I bought a cookbook yesterday called One Cake, One Hundred Desserts. Is that a great idea or what? Learn the basics of one cake recipe, then turn it on its ear in 100 different ways! Well, the first thing that caught my eye was the chai cake. I’m pretty sure I’ve mentioned my affinity for Starbuck’s – my love doesn’t stop at peppermint white chocolate mocha. It includes chai lattes over ice too. I might like to try this recipe for cupcakes with a cinnamon vanilla buttercream frosting. (What do you think, Michelle?)
I wasn’t patient enough to get my eggs to room temp. before I started mixing, so my cake’s a little flatter than it should be. Oh well. Next time I’ll take more time to get prepared first. I’m also going to add a little more chai flavor by substituting my Tazo chai concentrate for the milk. You definitely get a light spicy flavor here, but I’d like it to be a smidge more present. I paired this up with a little cinnamon syrup (1 tsp. cinnamon, 1/2 tsp. vanilla, 2 Tbsp. cream) and whipped cream.
Recipe: Chai Cake
3/4 c. all-purpose flour
1 tsp. baking powder
1/4 c. milk
2 Tbsp. unsalted butter, cut into 2 pieces
1 tsp. chai tea (Cut open some chai tea bags and pour the tea into your coffee or spice grinder. Pulse until it becomes powdery.)
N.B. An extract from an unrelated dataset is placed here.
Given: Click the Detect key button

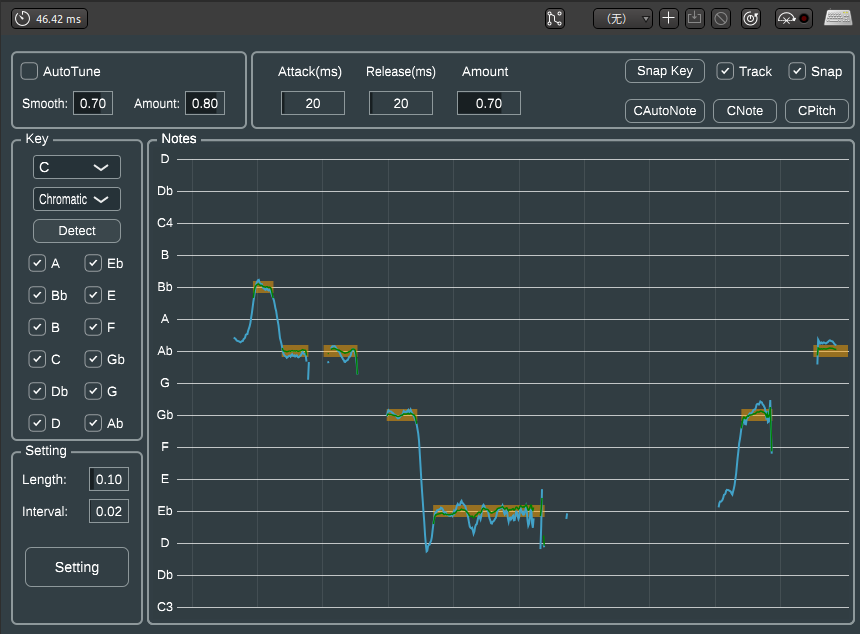Looking at the screenshot, I should (77, 231).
1 1/2 tsp. vanilla extract
3 large eggs, at room temperature
3 large egg yolks, at room temperature
3/4 c. granulated sugar
Preheat oven to 350 degrees and grease and flour one 9″ cake pan.
Combine the flour and baking powder in bowl and set aside.
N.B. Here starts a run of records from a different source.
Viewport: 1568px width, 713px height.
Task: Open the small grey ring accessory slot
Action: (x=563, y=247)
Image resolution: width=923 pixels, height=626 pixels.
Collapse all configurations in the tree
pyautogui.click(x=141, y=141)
Heat the milk and butter in a small saucepan over low heat. As soon as the butter is melted, remove from heat and stir in vanilla and chai tea until tea is dissolved.
Using the whisk attachment of a stand mixer (or, if using a hand mixer, the regular beaters), whip the eggs, egg yolks, and sugar in a large bowl on high speed for 3 minutes. The mixture will triple in volume and turn a pale yellow. Reduce speed to medium and continue whipping for 3 more minutes. (If using a hand mixer, keep speed at high.) The mixture will continue to thicken and increase in volume.
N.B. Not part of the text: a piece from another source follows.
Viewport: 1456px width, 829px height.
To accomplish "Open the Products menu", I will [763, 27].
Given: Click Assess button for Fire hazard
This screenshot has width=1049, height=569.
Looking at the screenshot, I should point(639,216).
With the mixer on the lowest speed, slowly sprinkle 1/4 c. of flour mixture over eggs and mix until combined. Repeat with remaining flour in two additions. When all flour is fully incorporated, pour half of batter into the now empty flour bowl. Pour the warm milk mixture into the batter and stir gently to combine. Slowly pour the milk/batter back into the other mixing bowl; use a rubber spatula to fold mixtures together quickly but gently.
Pour batter into prepared pan and bake on center rack for 30 minutes, or until edges pull back from pan and toothpick inserted in the center comes out clean. Cool cake on wire rack.